**INSTRUCTIONS**:
a: Rewrite the paragraph beginning "The dataset has no missing values" from the data preprocessing page as a short list, keeping its main facts.
b: Quote the data preprocessing page word for word, starting at "tictactoe.head()" and ending at "treated as categorical.".

**PAGE TEXT**:

________________________________________

# Data preprocessing
## Preprocessing Airfare dataset
The data is loaded in tictactoe dataframe

In [1]:
import pandas as pd
import numpy as np
import seaborn as sns
import matplotlib.pyplot as plt
pd.options.mode.chained_assignment = None
from sklearn.model_selection import train_test_split

colnames=['top-left-square','top-middle-square','top-right-square','middle-left-square','middle-middle-square','middle-right-square','bottom-left-square','bottom-middle-square','bottom-right-square','Class']
filename = r"E:\Documents\University of Hildesheim\Machine learning lab\lab4\tic-tac-toe.data"
tictactoe = pd.read_csv(filename,delimiter=',',header=None,names=colnames)
tictactoe.head()


KeyboardInterrupt



# Data Analysis
### The dataset has no missing values and all the columns with object values, these could be treated as categorical.

________________________________________

**DATA BELOW**:
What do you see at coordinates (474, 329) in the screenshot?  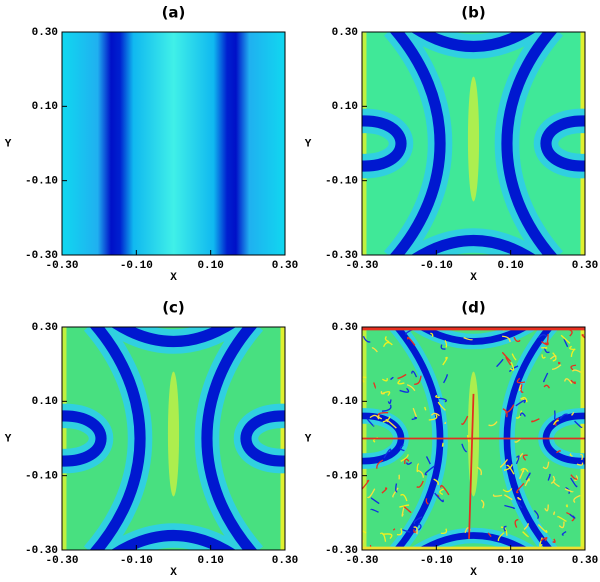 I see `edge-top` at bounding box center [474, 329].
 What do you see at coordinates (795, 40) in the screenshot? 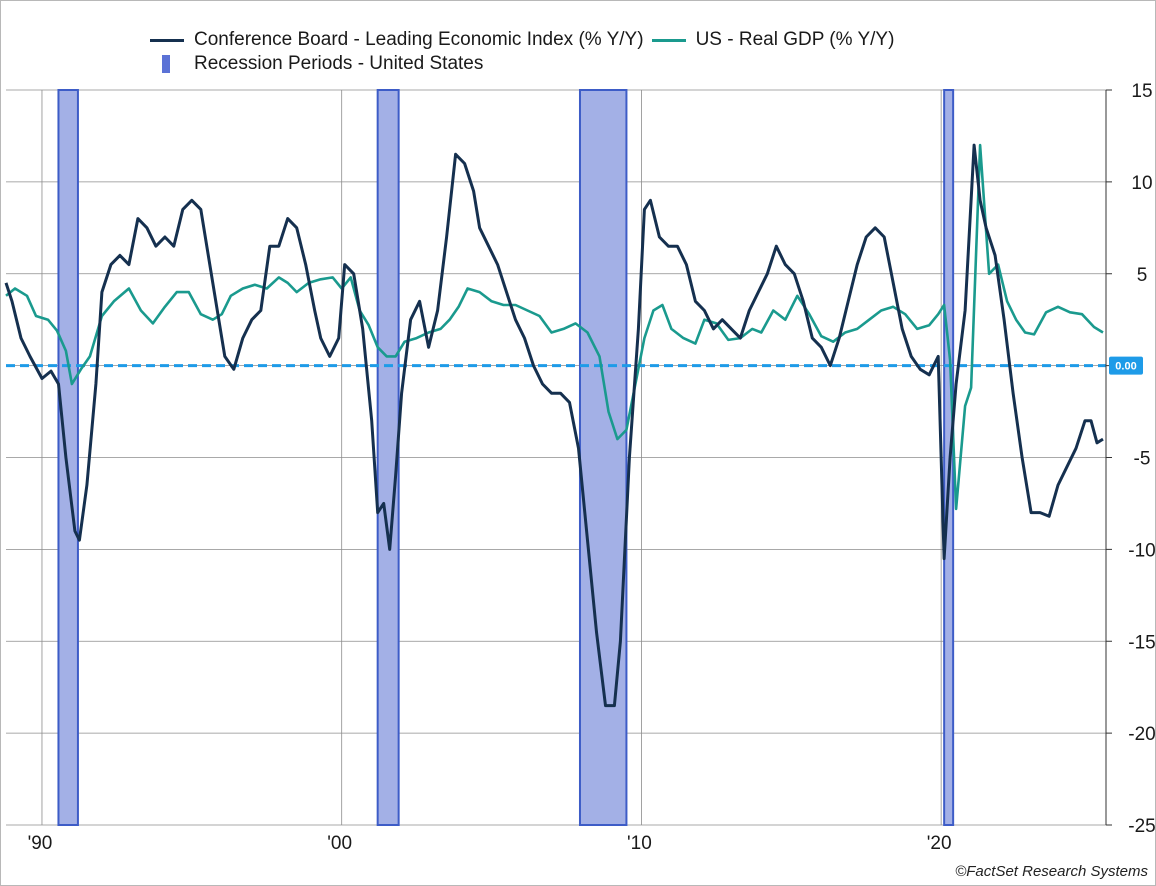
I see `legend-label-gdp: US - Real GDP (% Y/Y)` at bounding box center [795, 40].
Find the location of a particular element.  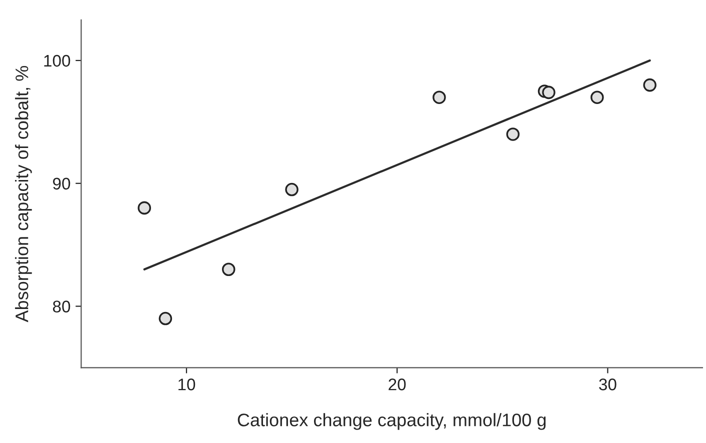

________________________________________

**SOLUTIONS BELOW**:
a:
- The dataset has no missing values.
- All the columns hold object values.
- These columns could be treated as categorical.

b:
tictactoe.head()


KeyboardInterrupt



# Data Analysis
### The dataset has no missing values and all the columns with object values, these could be treated as categorical.